Читаем A Dreamer & A Visionary; H.P. Lovecraft in His Time полностью

One does not, of course, wish to deny all literary value to Howard’s work. He is certainly to be credited with the founding of the subgenre of ‘sword-and-sorcery’, although Fritz Leiber would later significantly refine the form; and, although many of Howard’s stories were written purely for the sake of cash, his own views do emerge clearly from them. The simple fact is, however, that these views are not of any great substance or profundity and that Howard’s style is crude, slipshod, and unwieldy. It is all just pulp— although, perhaps, a somewhat superior grade of pulp than the average.

Howard’s letters, as Lovecraft rightly maintained, deserve to be classed as literature far more than does his fiction. It might well be imagined that the letters of two writers so antipodally different in temperament as Lovecraft and Howard would at the very least be provocative, and sure enough their six-year correspondence not only ranges widely in subject matter but also becomes, at times, somewhat testy as each man expresses his views with vigour and determination. Howard was clearly intimidated by Lovecraft’s learning and felt hopelessly inferior academically; but he also felt that he had a better grasp of the realities of life than the sheltered Lovecraft, so that he was not about to back down on some of his cherished beliefs. In some instances, as in his frequent descriptions of the violent conditions of the frontier with fights, shootouts, and the like, one almost feels as if Howard is subtly teasing Lovecraft or attempting to shock him; some of Howard’s accounts of these matters may, in fact, have been invented.

In his tales of the 1930s Howard started dropping references to Lovecraft’s pseudomythology, and he did so in exactly the spirit Lovecraft intended—as fleeting background allusions to create a sense of unholy presences behind the surface of life. Very few of Howard’s stories seem to me to owe much to Lovecraft’s own tales or conceptions, and there are almost no actual pastiches. The Necronomicon is cited any number of times; Cthulhu, R’lyeh, and Yog-Sothoth come in for mention on occasion; but that is all.

Meanwhile Clark Ashton Smith was getting into the act. Smith’s allusions to Lovecraft’s pseudomythology are, like Howard’s, very fleeting; indeed, it is highly misleading to think that Smith was somehow ‘contributing’ to Lovecraft’s mythos, since from the beginning he felt that he was devising his own parallel mythology. Smith’s chief invention is the god Tsathoggua, first created in ‘The Tale of Satampra Zeiros’. Written in the fall of 1929, this story evoked raptures from Lovecraft. He was so taken with the invention of Tsathoggua that he cited the god immediately in ‘The Mound’ (1929–30) and ‘The Whisperer in Darkness’; and, since the latter tale was printed in Weird Tales for August 1931, three months before ‘The Tale of Satampra Zeiros’, Lovecraft beat Smith into print with the mention of the god.

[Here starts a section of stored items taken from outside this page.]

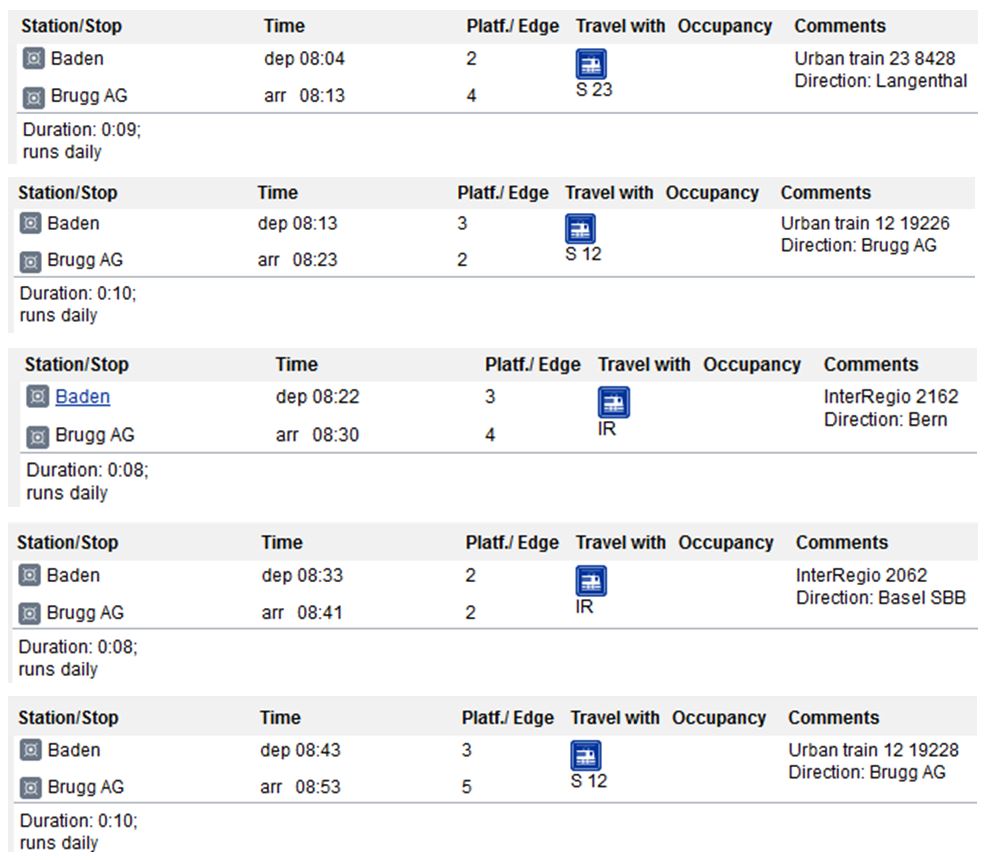
Task: Click Baden station icon for 08:13 departure
Action: tap(31, 224)
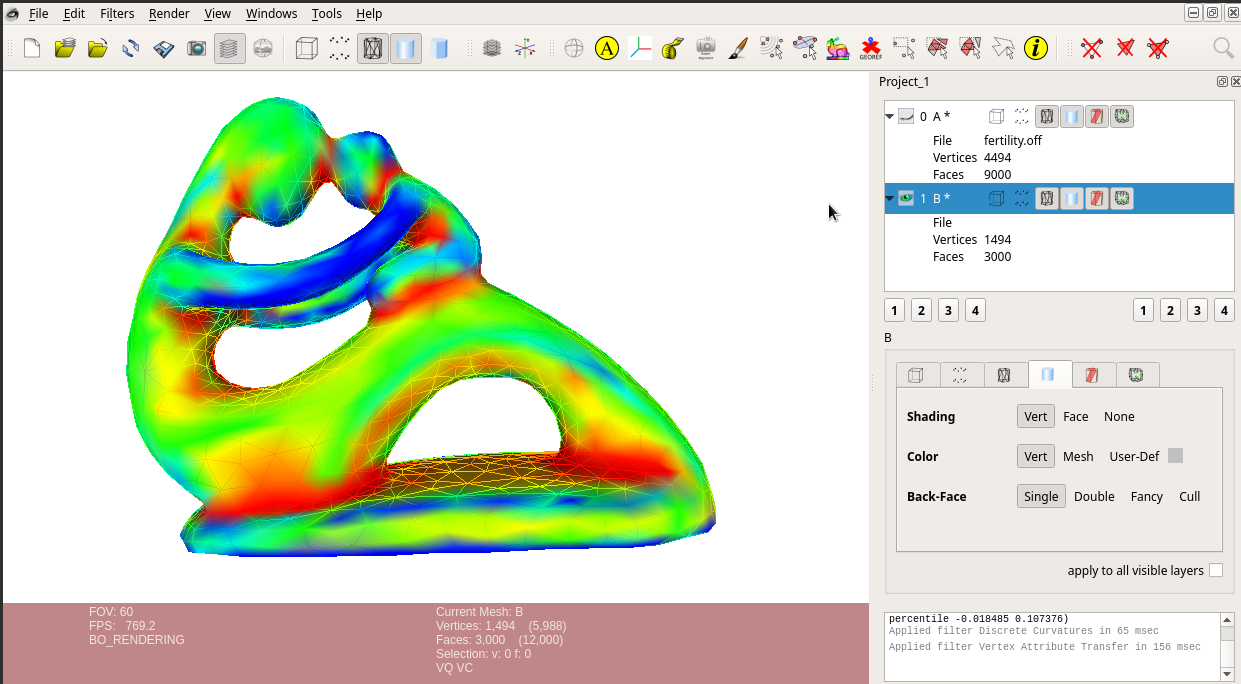Toggle visibility of layer A
This screenshot has height=684, width=1241.
(x=906, y=116)
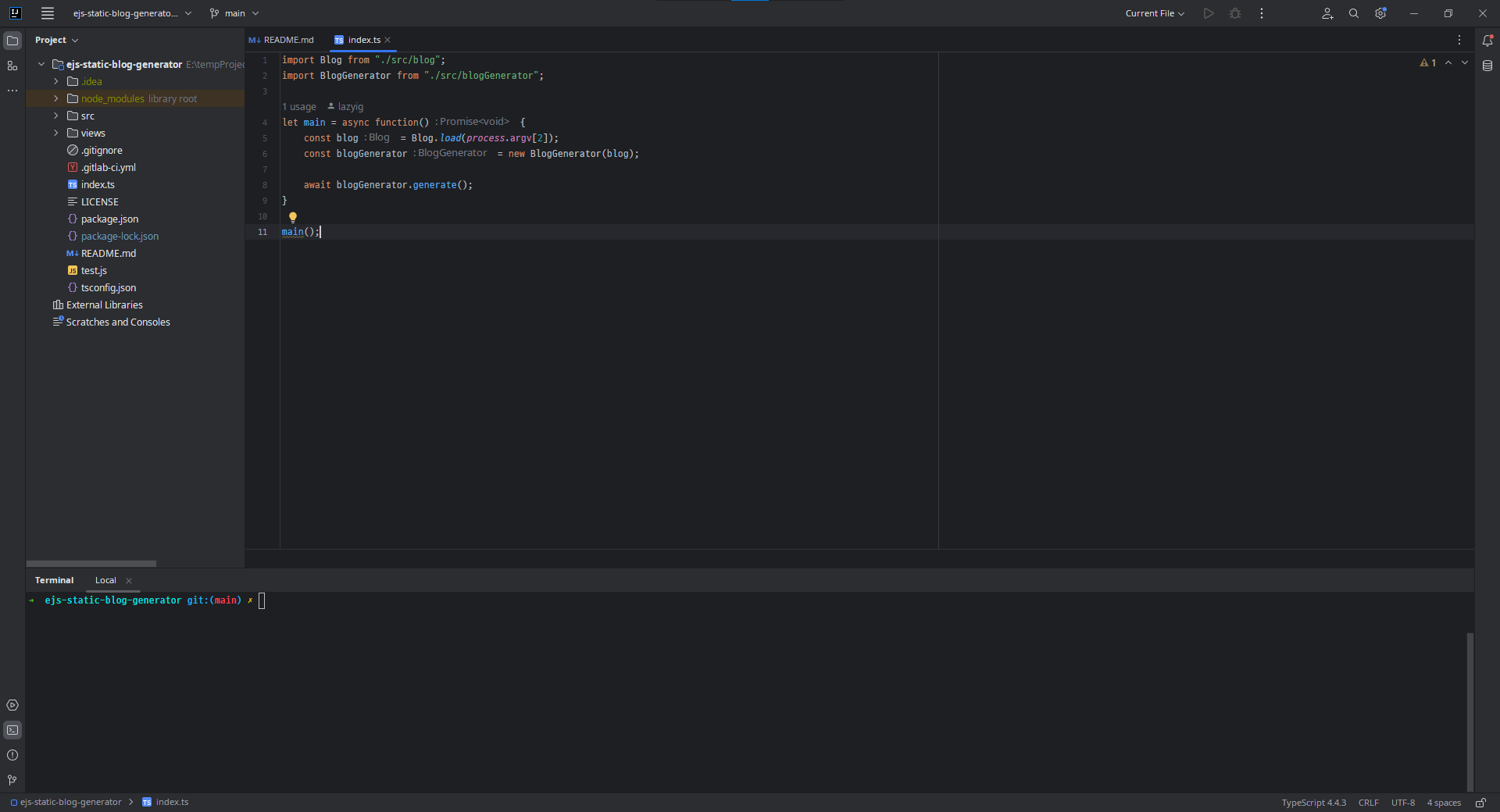Image resolution: width=1500 pixels, height=812 pixels.
Task: Open Search Everywhere magnifier icon
Action: [1354, 13]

Nevertheless, Lovecraft was fully aware that he was borrowing from Smith. Smith himself, noting a few years later how many other writers had borrowed the elements he had invented, remarked to Derleth: ‘It would seem that I am starting a mythology.’23

Smith of course returned the favour and cited Lovecraft’s inventions in later tales.


Toward the end of 1930 Lovecraft heard from Henry St Clair Whitehead (1882–1932), an established pulp writer who published voluminously in Adventure,

Weird Tales, Strange Tales, and elsewhere. Whitehead was a native of New Jersey who attended Harvard and Columbia, was a reporter for a time, and in 1913 was ordained as an Anglican priest. In the late 1920s he was archdeacon in the Virgin Islands, where he gained the local colour for many of his weird tales. By 1930 he was established in a rectory in Dunedin, Florida.

Whitehead’s urbane, erudite weird fiction is one of the few literary high spots of Weird Tales

, although its lack of intensity and the relative conventionality of its supernaturalism have not won it many followers in recent years. Still, his two collections, Jumbee and Other Uncanny Tales (1944) and West India Lights (1946), contain some fine work. There is some little mystery as to what has become of Lovecraft’s correspondence with Whitehead; it appears to have been inadvertently destroyed. There are also no surviving letters by Whitehead to Lovecraft. Nevertheless, it is evident that the two men became fast friends and had great respect for each other, both as writers and as human beings. Whitehead’s early death was one of a succession of tragedies that would darken Lovecraft’s later years.